L'agriculture s'est intensifiée ces dernières décennies face à des besoins toujours grandissants. Or les moyens de production mis en œuvre et l'élaboration de nouvelles technologies ont répondu à des besoins pressants sans prendre en compte les répercutions que cela pouvait avoir sur l'environnement. Nous savons à présent que l'agriculture intensive grande consommatrice d'engrais, pesticides, désherbants et d'eau entraîne une pollution de l'eau, de l'air, du sol et a des répercussions sur notre santé.

Les fondements de l'agriculture biologique peuvent se résumer par cette double phrase : « le sol est un milieu vivant, il faut nourrir le sol pour nourrir la plante ». Ainsi l'agriculture biologique s'articule autour de quatre axes.

Préserver la qualité de l'eau :

  • En interdisant l'usage de produits chimiques de synthèse (pesticides, engrais…).

Maintenir et améliorer la fertilité des sols :

  • En préservant, renouvelant et augmentant la teneur en humus des sols pour lutter contre la destruction des sols, leur érosion et leur lessivage.

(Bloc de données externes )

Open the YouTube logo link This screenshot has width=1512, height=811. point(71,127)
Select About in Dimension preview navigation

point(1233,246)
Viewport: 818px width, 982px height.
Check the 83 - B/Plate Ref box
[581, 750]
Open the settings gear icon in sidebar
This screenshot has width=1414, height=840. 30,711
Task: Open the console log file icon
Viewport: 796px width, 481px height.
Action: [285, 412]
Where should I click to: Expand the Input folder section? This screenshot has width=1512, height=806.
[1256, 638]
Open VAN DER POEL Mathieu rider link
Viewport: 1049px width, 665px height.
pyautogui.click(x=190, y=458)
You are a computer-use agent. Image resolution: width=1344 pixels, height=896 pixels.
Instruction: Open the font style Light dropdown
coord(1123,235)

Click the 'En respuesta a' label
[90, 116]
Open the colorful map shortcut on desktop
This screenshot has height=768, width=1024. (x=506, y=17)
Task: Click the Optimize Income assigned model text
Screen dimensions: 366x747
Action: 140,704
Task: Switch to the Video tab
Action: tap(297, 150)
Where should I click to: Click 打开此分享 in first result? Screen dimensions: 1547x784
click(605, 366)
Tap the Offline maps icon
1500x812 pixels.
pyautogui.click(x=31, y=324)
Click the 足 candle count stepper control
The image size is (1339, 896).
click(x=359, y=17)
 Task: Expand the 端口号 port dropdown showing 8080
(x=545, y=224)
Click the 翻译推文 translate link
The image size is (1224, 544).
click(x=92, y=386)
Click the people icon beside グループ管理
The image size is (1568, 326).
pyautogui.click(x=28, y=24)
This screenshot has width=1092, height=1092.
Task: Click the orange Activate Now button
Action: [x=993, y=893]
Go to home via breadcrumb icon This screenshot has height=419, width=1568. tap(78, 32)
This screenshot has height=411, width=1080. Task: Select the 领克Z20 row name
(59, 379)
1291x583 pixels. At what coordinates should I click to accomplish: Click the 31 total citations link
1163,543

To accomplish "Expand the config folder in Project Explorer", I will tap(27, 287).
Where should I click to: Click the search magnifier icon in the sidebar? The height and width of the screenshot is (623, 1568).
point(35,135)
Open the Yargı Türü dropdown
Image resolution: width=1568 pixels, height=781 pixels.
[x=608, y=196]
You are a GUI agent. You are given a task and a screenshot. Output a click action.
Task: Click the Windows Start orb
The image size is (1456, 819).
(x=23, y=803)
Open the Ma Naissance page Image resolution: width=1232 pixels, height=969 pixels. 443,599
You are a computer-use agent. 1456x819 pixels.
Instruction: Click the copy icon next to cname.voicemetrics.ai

Réduire les risques de pollution :

  • En réduisant les nitrates car les apports d'azote sont limités et sous forme organique.
  • En favorisant une agriculture qui produise plus d'énergie qu'elle n'en consomme et en évitant le gaspillage des énergies fossiles non renouvelables.
  • En développant une agriculture qui ne pollue pas la biosphère, directement ou indirectement.

Respecter et favoriser la biodiversité :

  • En utilisant les variétés végétales les plus adaptées au complexe « climat-sol-saisons ».
  • En utilisant exclusivement les ressources biologiques (fonctionnement des êtres vivants) et écologiques (interactions des êtres vivants avec leur milieu) pour résoudre les problèmes de parasitisme.